(Langkah Pengerjaan):
[1] Menurut artikel tentang pelemahan IHSG, berapa persen indeks itu melemah pada sesi pertama perdagangan Senin (22/6/2026)?
[2] Lanjutkan artikel tentang pelemahan IHSG mulai dari kalimat terakhirnya.

(Teks Bacaan):
● ● ● ●

JAKARTA, BisnisMarket.com – Siapa sangka, setelah berhari-hari melesat tinggi dan membuat banyak investor tersenyum lebar, Indeks Harga Saham Gabungan (IHSG) tiba-tiba berbalik arah dan tergelincir ke zona merah. Di sesi pertama perdagangan Senin (22/6/2026), indeks andalan pasar modal Indonesia ini tercatat melemah 1,91 persen ke angka 6.059. Pergerakan mengejutkan ini langsung menjadi pembicaraan hangat di kalangan pelaku pasar, dan tentu saja memunculkan satu pertanyaan besar: apa yang sebenarnya terjadi?

Mengapa Tiba-tiba Melemah? Ini Penyebab Utamanya

Menurut analis Doo Financial Futures, Lukman Leong, penurunan ini sebenarnya sudah bisa diduga, namun tetap mengejutkan karena kecepatannya. Dilansir dari Bloomberg Technoz (22/6/2026), ia menjelaskan: "Ini lebih pada aksi ambil untung setelah kenaikan yang cukup besar belakangan ini."

Ya, benar saja. Setelah menguat tajam hingga 2,82 persen sepanjang pekan lalu dan menembus level psikologis 6.000, banyak investor memilih mengamankan keuntungan yang sudah didapat. Logikanya sederhana: saat harga sudah naik tinggi, momen terbaik adalah menjual sebagian kepemilikan untuk mengunci hasil.

Namun, ada pemicu lain yang membuat tekanan makin kuat. Ketidakpastian kembali muncul terkait proses perdamaian antara Iran dan Amerika Serikat. Pasar saham sangat sensitif terhadap isu geopolitik, dan saat situasi belum jelas, investor cenderung lebih berhati-hati dan memilih menarik dana sementara waktu.

● ● ● ●

(Data yang Diberikan):
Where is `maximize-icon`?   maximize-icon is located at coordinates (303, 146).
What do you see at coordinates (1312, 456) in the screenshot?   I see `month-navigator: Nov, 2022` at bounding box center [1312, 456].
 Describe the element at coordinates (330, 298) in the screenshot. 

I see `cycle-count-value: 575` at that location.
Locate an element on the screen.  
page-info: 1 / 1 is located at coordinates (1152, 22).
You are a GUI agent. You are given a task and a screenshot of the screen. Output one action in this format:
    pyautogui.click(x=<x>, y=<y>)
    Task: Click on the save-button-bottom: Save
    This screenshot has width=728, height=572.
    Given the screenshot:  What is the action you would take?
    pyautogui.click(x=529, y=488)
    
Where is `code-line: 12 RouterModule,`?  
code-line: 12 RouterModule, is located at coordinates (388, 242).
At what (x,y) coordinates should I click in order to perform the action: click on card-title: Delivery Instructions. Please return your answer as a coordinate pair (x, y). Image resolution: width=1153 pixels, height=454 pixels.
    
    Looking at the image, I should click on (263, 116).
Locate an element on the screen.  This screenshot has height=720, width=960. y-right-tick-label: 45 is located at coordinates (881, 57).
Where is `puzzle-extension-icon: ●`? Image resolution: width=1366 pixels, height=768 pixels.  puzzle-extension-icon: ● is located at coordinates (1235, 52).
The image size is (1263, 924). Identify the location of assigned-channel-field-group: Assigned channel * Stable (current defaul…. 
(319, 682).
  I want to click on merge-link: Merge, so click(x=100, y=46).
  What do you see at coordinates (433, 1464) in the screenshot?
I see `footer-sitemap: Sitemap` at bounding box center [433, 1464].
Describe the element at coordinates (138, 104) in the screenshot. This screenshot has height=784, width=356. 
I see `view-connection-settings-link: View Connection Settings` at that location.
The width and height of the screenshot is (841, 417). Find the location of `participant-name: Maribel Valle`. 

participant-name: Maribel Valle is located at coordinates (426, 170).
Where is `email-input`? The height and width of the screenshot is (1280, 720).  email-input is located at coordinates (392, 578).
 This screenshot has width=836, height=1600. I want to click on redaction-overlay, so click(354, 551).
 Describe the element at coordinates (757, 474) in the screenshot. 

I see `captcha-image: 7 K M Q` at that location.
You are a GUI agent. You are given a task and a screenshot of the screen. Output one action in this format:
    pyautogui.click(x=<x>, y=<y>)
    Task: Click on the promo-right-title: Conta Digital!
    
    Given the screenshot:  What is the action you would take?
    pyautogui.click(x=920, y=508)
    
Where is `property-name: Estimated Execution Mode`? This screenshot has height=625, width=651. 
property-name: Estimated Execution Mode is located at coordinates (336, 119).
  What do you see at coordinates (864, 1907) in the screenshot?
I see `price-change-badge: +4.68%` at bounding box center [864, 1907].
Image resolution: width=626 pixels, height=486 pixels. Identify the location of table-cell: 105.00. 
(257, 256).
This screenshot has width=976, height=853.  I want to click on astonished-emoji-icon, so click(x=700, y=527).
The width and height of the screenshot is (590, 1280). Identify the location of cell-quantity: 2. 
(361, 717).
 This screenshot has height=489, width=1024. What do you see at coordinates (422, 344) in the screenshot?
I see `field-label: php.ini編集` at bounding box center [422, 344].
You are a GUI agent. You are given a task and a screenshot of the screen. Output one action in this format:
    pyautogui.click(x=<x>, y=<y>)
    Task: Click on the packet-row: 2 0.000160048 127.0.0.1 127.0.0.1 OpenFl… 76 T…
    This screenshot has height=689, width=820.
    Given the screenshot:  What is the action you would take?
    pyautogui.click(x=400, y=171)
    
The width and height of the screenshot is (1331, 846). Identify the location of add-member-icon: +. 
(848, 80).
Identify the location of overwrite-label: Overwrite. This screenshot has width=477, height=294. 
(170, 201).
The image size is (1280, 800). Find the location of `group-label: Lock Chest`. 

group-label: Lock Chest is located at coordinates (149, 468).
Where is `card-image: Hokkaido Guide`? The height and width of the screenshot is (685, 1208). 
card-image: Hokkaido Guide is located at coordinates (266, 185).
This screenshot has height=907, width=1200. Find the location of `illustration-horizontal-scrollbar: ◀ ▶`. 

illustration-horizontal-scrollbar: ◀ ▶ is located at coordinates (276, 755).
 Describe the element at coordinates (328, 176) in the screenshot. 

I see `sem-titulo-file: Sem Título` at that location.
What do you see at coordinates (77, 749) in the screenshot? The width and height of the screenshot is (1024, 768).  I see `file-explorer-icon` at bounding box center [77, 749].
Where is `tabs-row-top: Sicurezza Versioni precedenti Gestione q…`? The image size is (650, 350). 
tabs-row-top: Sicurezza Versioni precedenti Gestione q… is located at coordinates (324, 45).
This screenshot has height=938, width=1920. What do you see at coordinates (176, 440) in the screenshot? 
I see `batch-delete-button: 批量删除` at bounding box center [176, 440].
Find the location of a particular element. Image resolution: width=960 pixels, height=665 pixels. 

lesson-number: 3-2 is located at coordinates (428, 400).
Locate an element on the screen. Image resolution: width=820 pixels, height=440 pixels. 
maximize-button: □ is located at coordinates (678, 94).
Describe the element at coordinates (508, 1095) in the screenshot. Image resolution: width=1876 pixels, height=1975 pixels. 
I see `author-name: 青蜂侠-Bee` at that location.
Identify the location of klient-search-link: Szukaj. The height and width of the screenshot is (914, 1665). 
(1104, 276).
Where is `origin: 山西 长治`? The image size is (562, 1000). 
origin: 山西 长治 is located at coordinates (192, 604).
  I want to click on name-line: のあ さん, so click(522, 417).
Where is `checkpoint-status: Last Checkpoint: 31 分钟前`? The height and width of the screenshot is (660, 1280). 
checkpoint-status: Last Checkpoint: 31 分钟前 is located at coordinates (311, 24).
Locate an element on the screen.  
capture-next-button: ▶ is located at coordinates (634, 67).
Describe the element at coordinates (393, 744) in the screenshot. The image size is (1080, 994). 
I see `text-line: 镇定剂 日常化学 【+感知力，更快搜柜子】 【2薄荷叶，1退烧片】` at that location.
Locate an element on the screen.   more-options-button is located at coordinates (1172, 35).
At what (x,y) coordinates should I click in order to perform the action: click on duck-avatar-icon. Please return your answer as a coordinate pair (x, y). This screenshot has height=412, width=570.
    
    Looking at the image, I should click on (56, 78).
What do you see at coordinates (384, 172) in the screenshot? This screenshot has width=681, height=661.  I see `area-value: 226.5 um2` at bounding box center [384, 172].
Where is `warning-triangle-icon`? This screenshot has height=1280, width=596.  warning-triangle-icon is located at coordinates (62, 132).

● ● ● ●

(Jawaban Setiap Tugas):
[1] IHSG melemah 1,91 persen ke angka 6.059.

[2]
Lukman menambahkan, "Respons pasar masih sangat beragam, sehingga investor belum meyakini apakah situasi di Timur Tengah itu benar-benar membaik atau tidak." Keraguan inilah yang akhirnya memicu gelombang penjualan.

Posisi Teknis: Sedang Istirahat atau Mulai Turun Jauh?

Secara teknikal, IHSG kini memang sudah masuk fase koreksi. Tim Riset MNC Sekuritas mencatat, meski Jumat lalu indeks sempat naik tipis 0,08 persen ke 6.177 disertai volume beli, namun kekuatan itu mulai menipis.

Dilihat dari pola gelombang harga, IHSG masih berada dalam tahap penyesuaian, namun belum kehilangan potensi naik. Analisis menunjukkan indeks masih berpeluang melanjutkan penguatan menuju level 6.328 hingga 6.545 jika tekanan jual mereda.